== Segment start ==
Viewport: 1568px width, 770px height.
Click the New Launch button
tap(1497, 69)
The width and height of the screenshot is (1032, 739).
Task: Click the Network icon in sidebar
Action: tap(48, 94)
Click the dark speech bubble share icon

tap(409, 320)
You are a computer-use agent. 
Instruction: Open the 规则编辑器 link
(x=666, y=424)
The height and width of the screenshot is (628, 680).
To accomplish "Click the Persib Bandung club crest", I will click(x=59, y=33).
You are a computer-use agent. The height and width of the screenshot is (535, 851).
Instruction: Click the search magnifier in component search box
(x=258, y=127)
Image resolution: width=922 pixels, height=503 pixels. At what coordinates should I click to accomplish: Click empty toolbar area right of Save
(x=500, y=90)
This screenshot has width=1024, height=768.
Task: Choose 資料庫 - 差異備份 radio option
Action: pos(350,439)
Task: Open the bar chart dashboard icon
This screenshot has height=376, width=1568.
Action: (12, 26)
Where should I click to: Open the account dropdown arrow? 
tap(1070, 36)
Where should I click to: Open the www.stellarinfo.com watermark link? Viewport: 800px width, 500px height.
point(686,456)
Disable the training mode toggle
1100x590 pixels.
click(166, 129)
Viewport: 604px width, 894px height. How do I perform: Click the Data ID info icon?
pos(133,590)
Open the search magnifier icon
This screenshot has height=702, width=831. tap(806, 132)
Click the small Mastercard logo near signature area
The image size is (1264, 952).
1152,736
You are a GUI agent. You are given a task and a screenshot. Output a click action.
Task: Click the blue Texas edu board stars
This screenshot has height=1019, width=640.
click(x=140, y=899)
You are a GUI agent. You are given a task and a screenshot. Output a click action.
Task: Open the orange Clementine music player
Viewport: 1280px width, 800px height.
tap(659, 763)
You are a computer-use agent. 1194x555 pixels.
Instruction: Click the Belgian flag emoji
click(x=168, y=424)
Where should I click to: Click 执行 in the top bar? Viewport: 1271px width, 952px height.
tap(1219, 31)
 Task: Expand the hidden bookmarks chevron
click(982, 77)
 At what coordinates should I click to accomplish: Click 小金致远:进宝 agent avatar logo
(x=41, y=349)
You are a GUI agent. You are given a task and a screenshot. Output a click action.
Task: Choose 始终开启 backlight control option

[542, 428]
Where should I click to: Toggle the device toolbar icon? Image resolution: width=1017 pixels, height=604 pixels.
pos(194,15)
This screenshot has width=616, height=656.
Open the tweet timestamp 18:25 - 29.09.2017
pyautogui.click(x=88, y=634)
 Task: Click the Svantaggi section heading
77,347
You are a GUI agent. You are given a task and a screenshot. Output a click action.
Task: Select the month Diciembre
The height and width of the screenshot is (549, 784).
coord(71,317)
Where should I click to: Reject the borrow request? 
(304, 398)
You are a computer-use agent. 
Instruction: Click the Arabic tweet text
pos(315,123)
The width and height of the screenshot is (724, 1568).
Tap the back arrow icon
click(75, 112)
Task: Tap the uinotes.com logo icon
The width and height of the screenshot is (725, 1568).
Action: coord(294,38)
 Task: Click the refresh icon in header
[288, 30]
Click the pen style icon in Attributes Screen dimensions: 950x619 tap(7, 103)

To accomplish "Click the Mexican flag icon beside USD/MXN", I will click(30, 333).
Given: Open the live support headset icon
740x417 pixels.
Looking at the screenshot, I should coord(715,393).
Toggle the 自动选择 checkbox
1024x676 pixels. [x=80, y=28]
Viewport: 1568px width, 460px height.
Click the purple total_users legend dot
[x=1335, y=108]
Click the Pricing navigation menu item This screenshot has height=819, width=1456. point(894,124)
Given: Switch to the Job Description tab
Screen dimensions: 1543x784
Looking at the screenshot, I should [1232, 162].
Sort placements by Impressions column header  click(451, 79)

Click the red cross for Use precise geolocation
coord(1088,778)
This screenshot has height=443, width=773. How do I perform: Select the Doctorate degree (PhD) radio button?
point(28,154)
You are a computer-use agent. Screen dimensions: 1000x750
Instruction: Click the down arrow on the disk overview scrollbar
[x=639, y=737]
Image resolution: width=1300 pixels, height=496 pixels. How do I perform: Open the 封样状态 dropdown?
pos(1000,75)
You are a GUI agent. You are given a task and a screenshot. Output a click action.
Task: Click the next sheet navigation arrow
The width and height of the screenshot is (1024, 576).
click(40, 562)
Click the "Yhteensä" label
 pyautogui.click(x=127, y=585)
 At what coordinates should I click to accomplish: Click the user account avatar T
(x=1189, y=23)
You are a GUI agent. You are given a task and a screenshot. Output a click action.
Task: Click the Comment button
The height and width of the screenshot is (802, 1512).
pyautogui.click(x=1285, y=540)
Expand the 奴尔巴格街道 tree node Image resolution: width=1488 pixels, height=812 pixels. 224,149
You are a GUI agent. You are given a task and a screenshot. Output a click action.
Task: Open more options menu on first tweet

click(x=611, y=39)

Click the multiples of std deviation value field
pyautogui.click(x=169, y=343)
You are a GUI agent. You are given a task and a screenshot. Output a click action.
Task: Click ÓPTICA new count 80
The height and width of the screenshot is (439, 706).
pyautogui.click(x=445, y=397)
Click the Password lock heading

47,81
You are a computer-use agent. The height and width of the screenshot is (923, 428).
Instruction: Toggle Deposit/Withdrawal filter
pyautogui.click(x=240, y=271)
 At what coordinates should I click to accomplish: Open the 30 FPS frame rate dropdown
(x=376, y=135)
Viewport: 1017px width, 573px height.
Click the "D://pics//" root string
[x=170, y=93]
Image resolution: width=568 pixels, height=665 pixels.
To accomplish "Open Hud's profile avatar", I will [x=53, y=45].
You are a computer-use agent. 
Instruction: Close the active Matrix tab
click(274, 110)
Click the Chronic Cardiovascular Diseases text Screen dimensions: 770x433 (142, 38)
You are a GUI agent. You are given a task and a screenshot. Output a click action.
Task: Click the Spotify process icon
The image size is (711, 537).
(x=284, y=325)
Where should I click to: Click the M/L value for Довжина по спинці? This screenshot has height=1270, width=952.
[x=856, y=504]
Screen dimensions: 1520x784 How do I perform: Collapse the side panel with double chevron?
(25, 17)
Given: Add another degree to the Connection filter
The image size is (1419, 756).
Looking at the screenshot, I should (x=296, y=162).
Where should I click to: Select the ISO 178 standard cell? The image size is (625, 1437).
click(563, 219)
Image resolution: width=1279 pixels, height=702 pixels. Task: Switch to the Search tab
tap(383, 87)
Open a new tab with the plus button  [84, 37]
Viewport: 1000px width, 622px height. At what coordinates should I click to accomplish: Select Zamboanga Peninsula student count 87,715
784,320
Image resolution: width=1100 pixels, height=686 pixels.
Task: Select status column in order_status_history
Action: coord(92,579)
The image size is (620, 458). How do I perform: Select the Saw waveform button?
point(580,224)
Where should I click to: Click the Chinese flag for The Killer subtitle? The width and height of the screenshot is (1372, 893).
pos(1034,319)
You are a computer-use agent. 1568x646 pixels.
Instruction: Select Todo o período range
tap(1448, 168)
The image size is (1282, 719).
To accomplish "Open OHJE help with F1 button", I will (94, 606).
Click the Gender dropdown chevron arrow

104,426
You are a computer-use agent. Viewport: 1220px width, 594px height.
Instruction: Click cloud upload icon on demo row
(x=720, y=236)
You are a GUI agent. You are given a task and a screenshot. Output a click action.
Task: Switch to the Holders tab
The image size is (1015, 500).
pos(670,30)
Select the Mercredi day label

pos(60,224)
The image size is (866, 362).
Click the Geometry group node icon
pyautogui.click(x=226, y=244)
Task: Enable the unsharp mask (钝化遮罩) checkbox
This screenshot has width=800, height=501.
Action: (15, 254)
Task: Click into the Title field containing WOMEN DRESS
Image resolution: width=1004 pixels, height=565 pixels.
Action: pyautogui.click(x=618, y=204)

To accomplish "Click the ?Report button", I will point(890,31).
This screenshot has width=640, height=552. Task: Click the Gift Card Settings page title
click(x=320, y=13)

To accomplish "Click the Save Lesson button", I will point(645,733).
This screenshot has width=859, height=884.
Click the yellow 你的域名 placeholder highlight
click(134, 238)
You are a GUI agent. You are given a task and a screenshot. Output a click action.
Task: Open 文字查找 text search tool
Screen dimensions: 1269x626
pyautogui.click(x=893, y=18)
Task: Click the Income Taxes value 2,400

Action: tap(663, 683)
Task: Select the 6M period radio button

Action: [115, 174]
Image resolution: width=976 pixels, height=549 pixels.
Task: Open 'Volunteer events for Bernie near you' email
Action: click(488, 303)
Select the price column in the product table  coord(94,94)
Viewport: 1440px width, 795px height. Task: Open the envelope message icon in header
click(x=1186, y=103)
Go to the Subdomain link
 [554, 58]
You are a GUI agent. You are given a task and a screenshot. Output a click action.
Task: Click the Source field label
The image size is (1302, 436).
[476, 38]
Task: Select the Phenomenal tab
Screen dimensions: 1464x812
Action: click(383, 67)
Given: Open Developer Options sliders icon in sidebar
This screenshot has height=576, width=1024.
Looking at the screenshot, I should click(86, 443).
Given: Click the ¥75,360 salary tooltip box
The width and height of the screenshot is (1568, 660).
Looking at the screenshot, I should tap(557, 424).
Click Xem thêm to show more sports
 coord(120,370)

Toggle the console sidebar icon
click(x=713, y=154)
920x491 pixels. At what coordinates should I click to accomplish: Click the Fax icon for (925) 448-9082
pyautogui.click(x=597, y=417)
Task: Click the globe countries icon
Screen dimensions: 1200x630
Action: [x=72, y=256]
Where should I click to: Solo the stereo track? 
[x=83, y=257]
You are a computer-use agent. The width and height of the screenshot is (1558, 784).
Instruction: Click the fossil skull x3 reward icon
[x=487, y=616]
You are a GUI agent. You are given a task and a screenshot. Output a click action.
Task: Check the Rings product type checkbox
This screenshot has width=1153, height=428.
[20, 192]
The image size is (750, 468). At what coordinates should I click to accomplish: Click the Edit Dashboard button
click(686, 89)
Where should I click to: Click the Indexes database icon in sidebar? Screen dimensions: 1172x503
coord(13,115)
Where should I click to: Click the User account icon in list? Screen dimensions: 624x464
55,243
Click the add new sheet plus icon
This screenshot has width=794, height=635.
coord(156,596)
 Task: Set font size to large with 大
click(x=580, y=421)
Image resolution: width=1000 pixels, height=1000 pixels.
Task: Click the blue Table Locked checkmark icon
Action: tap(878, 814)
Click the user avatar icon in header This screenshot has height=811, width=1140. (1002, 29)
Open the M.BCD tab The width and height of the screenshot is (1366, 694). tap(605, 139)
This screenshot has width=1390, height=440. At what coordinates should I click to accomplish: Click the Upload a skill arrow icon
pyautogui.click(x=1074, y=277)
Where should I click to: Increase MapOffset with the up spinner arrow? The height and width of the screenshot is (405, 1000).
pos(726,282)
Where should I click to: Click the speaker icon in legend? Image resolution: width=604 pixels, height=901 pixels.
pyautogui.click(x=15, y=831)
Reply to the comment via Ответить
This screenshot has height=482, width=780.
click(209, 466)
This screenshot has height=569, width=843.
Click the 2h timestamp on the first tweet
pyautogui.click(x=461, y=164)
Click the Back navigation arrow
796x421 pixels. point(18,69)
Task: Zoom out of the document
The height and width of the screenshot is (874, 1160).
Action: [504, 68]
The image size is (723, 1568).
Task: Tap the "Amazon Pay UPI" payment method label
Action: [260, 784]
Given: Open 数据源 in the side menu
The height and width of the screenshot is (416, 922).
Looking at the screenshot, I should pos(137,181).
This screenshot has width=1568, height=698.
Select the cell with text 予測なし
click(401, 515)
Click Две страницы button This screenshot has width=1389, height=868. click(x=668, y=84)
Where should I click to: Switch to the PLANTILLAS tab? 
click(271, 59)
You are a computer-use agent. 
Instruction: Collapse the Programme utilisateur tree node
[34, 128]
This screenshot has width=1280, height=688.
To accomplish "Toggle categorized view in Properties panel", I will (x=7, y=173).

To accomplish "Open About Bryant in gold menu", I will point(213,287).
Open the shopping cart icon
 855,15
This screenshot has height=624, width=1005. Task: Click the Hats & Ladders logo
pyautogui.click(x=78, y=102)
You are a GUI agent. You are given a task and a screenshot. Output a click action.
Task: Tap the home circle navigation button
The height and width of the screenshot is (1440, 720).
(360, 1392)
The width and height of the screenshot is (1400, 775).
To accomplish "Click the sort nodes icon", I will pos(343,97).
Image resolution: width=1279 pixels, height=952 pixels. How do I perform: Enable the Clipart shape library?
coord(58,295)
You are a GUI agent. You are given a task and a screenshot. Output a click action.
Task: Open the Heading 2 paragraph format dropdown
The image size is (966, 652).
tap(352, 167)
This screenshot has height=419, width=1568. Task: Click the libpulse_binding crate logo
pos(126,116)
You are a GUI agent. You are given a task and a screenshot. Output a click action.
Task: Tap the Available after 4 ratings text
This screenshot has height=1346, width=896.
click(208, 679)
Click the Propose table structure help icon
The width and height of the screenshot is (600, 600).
== Segment end ==
Write out every line from the data above that includes "will".

To accomplish "Click the Persib Bandung club crest", I will click(x=59, y=33).
To accomplish "Click the Mexican flag icon beside USD/MXN", I will click(30, 333).
To accomplish "Open Hud's profile avatar", I will [x=53, y=45].
To accomplish "Open OHJE help with F1 button", I will (94, 606).
To accomplish "Click the ?Report button", I will point(890,31).
To accomplish "Click the Save Lesson button", I will point(645,733).
To accomplish "Toggle categorized view in Properties panel", I will (x=7, y=173).
To accomplish "Open About Bryant in gold menu", I will point(213,287).
To accomplish "Click the sort nodes icon", I will pos(343,97).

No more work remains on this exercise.